Listed entries Start Marker

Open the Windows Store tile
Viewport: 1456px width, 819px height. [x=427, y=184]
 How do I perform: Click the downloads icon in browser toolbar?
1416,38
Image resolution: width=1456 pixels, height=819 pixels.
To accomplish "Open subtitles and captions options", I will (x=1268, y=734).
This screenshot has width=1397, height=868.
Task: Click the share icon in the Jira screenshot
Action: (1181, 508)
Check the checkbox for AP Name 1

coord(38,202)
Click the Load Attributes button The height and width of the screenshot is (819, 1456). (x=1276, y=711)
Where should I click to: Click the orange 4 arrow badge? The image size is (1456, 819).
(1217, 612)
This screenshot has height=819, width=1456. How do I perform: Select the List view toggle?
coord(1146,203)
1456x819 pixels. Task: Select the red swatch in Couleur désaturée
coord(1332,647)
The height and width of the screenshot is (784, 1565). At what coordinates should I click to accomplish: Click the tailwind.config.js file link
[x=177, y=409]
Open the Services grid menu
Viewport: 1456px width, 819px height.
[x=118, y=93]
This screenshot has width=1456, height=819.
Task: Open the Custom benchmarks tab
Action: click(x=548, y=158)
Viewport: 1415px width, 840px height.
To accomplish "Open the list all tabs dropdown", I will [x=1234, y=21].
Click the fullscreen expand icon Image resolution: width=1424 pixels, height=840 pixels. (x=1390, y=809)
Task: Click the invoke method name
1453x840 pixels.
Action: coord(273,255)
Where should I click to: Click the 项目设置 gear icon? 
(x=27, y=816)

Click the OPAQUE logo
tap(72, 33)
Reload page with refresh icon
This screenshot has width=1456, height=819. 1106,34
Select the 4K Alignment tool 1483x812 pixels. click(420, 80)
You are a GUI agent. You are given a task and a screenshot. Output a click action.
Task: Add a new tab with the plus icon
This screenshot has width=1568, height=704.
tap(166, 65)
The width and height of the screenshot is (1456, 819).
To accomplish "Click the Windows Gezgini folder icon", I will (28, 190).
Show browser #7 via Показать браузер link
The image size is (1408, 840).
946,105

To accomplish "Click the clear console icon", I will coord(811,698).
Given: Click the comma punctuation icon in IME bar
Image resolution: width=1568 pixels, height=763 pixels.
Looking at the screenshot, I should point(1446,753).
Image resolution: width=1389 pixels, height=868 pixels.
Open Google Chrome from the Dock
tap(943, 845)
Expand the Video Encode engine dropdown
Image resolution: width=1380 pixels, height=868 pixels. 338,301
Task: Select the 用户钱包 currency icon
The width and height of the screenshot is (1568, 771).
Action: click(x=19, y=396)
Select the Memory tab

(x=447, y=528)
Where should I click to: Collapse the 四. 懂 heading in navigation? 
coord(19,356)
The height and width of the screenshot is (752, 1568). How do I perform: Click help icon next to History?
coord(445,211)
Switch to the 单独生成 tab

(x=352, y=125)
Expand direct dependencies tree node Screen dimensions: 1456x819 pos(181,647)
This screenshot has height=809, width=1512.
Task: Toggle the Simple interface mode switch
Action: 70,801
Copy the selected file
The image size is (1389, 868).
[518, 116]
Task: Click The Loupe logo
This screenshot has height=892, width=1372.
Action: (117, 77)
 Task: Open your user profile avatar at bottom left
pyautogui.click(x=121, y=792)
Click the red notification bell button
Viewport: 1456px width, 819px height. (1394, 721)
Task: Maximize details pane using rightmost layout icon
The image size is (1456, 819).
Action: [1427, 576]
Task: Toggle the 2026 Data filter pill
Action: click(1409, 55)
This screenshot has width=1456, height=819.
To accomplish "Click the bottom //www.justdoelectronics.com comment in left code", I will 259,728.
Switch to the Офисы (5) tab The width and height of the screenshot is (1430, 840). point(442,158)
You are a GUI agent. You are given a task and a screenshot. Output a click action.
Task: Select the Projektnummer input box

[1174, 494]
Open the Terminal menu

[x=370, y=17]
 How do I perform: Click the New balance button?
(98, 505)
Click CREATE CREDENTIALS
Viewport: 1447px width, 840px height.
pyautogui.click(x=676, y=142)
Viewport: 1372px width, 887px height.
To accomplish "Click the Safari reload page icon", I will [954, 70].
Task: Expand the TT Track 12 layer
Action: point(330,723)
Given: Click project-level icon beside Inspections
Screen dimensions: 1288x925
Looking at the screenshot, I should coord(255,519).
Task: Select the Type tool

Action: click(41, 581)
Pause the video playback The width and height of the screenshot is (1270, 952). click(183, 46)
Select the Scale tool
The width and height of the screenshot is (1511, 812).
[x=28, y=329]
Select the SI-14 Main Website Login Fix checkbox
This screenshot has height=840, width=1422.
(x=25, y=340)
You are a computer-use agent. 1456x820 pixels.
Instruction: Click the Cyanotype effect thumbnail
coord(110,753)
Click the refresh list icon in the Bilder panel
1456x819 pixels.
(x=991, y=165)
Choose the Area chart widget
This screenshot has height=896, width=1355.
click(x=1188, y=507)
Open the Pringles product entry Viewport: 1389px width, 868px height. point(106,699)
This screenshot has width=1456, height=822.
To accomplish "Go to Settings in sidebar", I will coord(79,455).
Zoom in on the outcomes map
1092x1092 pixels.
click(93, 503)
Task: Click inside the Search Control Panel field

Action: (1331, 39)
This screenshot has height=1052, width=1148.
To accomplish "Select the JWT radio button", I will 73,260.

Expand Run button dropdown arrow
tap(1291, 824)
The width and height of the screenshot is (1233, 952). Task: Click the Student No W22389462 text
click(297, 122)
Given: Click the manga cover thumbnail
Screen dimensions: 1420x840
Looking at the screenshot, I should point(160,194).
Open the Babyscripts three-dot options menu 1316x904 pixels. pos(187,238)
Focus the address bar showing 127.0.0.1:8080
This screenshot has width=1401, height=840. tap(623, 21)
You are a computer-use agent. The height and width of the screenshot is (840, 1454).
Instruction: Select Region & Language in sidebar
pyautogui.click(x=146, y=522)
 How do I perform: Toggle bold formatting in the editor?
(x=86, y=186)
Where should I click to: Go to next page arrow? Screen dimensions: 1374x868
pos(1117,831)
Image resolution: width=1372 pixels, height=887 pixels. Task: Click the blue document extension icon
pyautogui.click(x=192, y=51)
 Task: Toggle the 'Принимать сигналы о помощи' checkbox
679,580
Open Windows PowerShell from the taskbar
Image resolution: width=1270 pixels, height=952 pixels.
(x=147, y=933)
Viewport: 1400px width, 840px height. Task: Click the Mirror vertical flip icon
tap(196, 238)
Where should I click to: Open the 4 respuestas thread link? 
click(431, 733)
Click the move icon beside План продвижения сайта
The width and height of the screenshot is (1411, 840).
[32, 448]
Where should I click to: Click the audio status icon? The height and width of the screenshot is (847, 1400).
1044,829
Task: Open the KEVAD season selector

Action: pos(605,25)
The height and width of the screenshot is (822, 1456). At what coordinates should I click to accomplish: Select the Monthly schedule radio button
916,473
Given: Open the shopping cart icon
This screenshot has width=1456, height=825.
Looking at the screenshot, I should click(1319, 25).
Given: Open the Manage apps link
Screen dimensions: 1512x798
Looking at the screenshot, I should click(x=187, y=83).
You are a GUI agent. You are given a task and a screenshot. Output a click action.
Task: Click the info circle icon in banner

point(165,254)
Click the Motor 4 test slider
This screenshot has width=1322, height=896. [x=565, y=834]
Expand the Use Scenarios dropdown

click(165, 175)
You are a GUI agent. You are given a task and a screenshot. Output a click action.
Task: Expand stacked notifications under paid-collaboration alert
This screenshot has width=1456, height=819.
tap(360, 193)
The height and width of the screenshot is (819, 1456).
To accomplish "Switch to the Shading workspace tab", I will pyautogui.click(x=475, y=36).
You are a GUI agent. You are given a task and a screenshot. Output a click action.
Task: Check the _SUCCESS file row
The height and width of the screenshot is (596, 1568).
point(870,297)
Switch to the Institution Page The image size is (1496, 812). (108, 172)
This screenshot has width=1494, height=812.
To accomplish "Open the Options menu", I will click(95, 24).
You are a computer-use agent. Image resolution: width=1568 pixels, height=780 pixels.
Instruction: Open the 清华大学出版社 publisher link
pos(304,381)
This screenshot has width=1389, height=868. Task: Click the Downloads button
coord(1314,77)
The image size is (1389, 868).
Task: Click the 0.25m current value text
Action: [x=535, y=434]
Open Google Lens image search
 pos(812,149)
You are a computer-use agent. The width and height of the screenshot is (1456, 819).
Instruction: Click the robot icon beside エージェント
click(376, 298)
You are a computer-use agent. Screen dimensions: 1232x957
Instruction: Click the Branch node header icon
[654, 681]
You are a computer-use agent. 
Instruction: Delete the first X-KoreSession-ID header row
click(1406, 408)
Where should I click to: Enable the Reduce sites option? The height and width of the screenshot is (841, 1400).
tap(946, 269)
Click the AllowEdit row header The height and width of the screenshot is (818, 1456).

Listed entries End Marker

## The problem
Scan the records above for the word "computer". Copy each line that has it.

## Task output
You are a computer-use agent. 1456x820 pixels.
You are a computer-use agent. The height and width of the screenshot is (840, 1454).
You are a computer-use agent. Image resolution: width=1568 pixels, height=780 pixels.
You are a computer-use agent. The width and height of the screenshot is (1456, 819).
You are a computer-use agent. Screen dimensions: 1232x957
You are a computer-use agent. 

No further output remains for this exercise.